3 thoughts on “John Klar: Vermont’s brave new world of prison addiction

  1. The healthcare system in Vermont is a mess.
    There is already a shortage of mental healthcare providers.
    And, adding to the mess, the state really is broke.. they are pissing away the Covid money as fast as they can.
    So what are you all going to do with these addicts and recovering addicts as they age?
    Does everyone understand that what these drugs do their brains is considered a Brain Injury.
    A good many of these people are never fully right again.
    And, if you have any experience with these addicts, you know this is true.
    These people are not going to age well at all.
    They are going to need a ton of services to try and remain as self sufficient as they can.
    Where are the plans for this?

    This is a BIG THING Coming that I see no conversations about at all- nevermind plans for it.

  2. Since rapid withdrawal during opioid addiction, as with serious alcohol addiction is life threatening, it makes sense that when the addict is taken into custody, some way of alleviating the immediate threat is provided.

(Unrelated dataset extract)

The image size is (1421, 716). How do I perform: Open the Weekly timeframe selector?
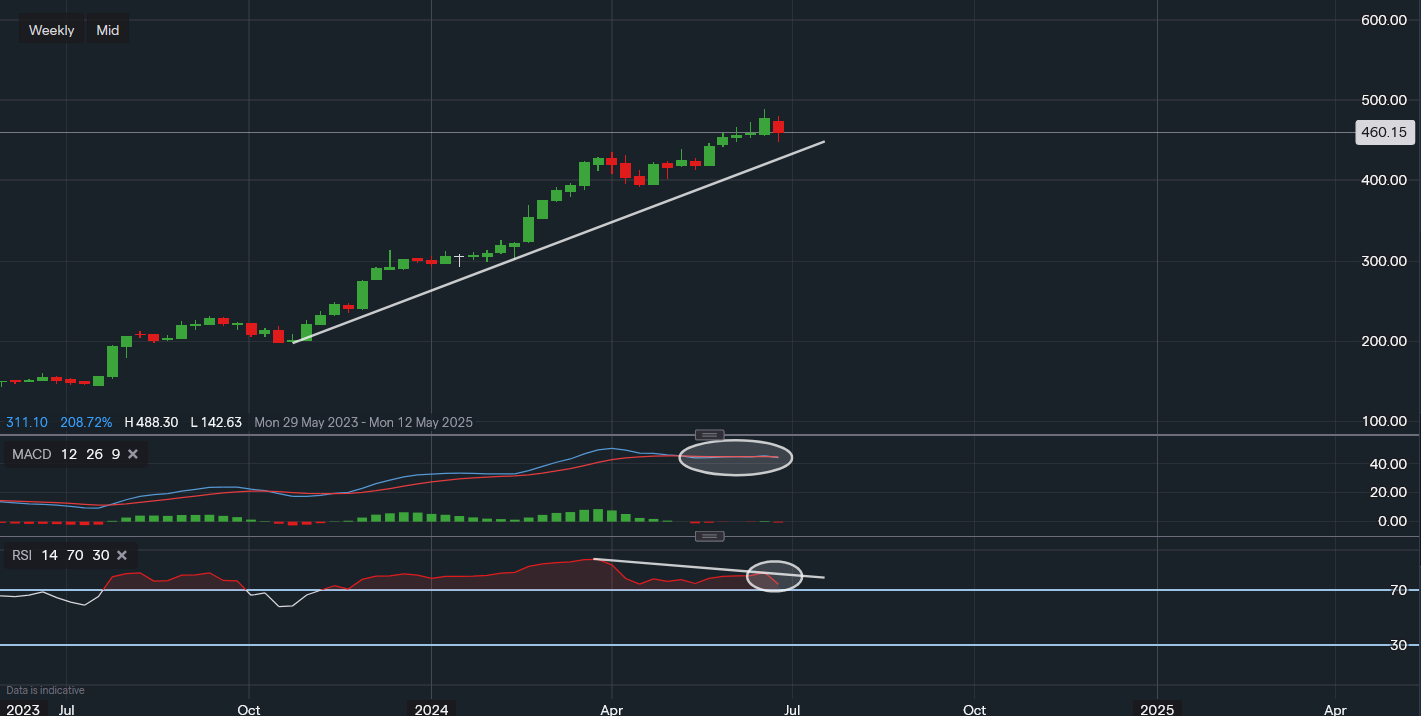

After the withdrawal threat has passed, the alcohol addict is not permitted to continue to consume behind bars. Why should it be any different for opioids? Buprenorphine makes sense to detox and prevent dangerous withdrawal but afterward, it should be weaned off on a prescribed schedule. This is for the benefit of the junkie, the taxpayers and corrections personnel. It’s not complicated. What needs to be investigated is whether there is any inappropriate lobbying or influencing by pharmaceutical interests
    to keep the party going.

    • Regardless of lobbying, it is plain bad policy. We have an opportunity to help people quit by improving counseling services. And I didn’t mention in the article the vending machines being installed around the nation to dispense these drugs — that is Huxley on steroids…. er. synthetic opioids plus.